AST Integration
This document describes how the formatter integrates with the Ori compiler’s AST.
AST Structure
The Ori compiler uses a flat AST with arena allocation. Key types:
| Type | Purpose |
|---|---|
ExprArena | Stores all expressions |
ExprId | Handle to an expression in the arena |
Module | Top-level container for a file |
Item | Top-level declarations |
Expr | Expression variants |
Relevant Crates
| Crate | Purpose | Formatter Usage |
|---|---|---|
ori_ir | AST types, spans | Read AST structure |
ori_lexer | Tokens | Access source text for literals |
ori_parse | Parser | Parse source before formatting |
Expression Types
The formatter handles each Expr variant:
pub enum Expr {
// Literals
Int(i64),
Float(f64),
String(String),
Bool(bool),
Char(char),
// Identifiers
Identifier(Name),
// Collections
List(Vec<ExprId>),
Map(Vec<(ExprId, ExprId)>),
Tuple(Vec<ExprId>),
Struct { name: Name, fields: Vec<Field> },
// Operations
Binary { left: ExprId, op: BinaryOp, right: ExprId },
Unary { op: UnaryOp, operand: ExprId },
Call { func: ExprId, args: Vec<Argument> },
MethodCall { receiver: ExprId, method: Name, args: Vec<Argument> },
FieldAccess { receiver: ExprId, field: Name },
Index { receiver: ExprId, index: ExprId },
// Control flow
If { condition: ExprId, then_branch: ExprId, else_branch: Option<ExprId> },
Match { scrutinee: ExprId, arms: Vec<MatchArm> },
// Bindings
Let { pattern: Pattern, value: ExprId },
Lambda { params: Vec<Param>, body: ExprId },
// Block expressions
Block { exprs: Vec<ExprId> },
Try { body: ExprId },
Recurse { condition: ExprId, base: ExprId, step: ExprId, memo: bool, parallel: Option<ExprId> },
Parallel { tasks: ExprId, max_concurrent: Option<ExprId>, timeout: Option<ExprId> },
// ... other patterns
}
Item Types
Top-level declarations:
pub enum Item {
Function(Function),
Type(TypeDef),
Trait(TraitDef),
Impl(ImplBlock),
Const(ConstDef),
Use(UseStatement),
}
pub struct Function {
pub visibility: Visibility,
pub name: Name,
pub generics: Vec<GenericParam>,
pub params: Vec<Param>,
pub return_type: Type,
pub where_clause: Option<WhereClause>,
pub capabilities: Vec<Capability>,
pub pre: Option<ExprId>, // pre(condition) contract
pub post: Option<ExprId>, // post(r -> condition) contract
pub body: ExprId,
pub tests: Vec<Name>, // For test functions
}
Accessing Source Text
For literals and identifiers, the formatter may need original source text:
impl Formatter {
fn format_string_literal(&mut self, expr_id: ExprId) {
let span = self.arena.span(expr_id);
let original = &self.source[span.start..span.end];
self.emit(original); // Preserve original escaping, quotes, etc.
}
}
Span Information
Spans track source locations.
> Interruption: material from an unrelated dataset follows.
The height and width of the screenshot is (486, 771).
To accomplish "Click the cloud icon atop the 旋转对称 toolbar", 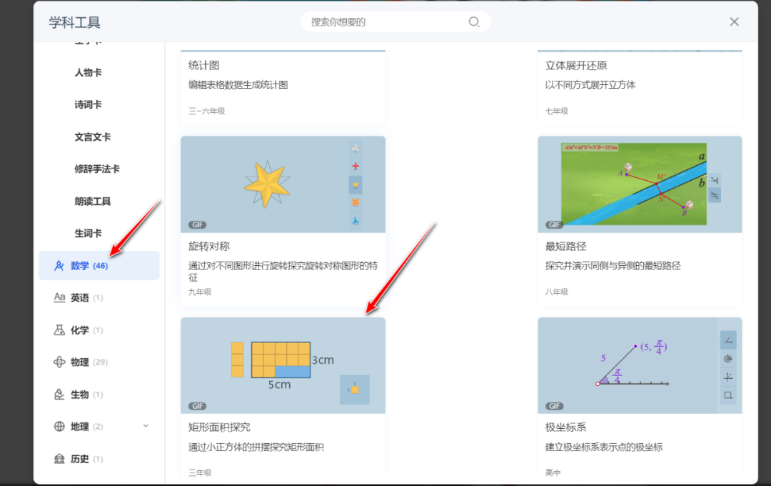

The formatter uses spans to:
- Preserve original literal text
- Associate comments with nodes
- Report formatting errors
pub struct Span {
pub start: usize, // Byte offset
pub end: usize, // Byte offset
}
impl ExprArena {
pub fn span(&self, id: ExprId) -> Span;
}
Name Interning
Identifiers are interned for efficiency:
pub struct Name {
index: u32,
}
impl Interner {
pub fn resolve(&self, name: Name) -> &str;
}
The formatter resolves names to strings for output:
fn format_identifier(&mut self, name: Name) {
let text = self.interner.resolve(name);
self.emit(text);
}
Creating the Formatter
The formatter uses a generic parameter I: StringLookup for name resolution, enabling both the standard StringInterner and test mocks:
pub struct Formatter<'a, I: StringLookup> {
arena: &'a ExprArena,
interner: &'a I,
width_calc: WidthCalculator<'a, I>,
pub(crate) ctx: FormatContext<StringEmitter>,
}
impl<'a, I: StringLookup> Formatter<'a, I> {
/// Create a new formatter with default config.
pub fn new(arena: &'a ExprArena, interner: &'a I) -> Self {
Self::with_config(arena, interner, FormatConfig::default())
}
/// Create a new formatter with custom config.
pub fn with_config(arena: &'a ExprArena, interner: &'a I, config: FormatConfig) -> Self {
let width_calc = WidthCalculator::new(arena, interner);
let ctx = FormatContext::new(StringEmitter::new(), config);
Self { arena, interner, width_calc, ctx }
}
/// Format a module and return the output string.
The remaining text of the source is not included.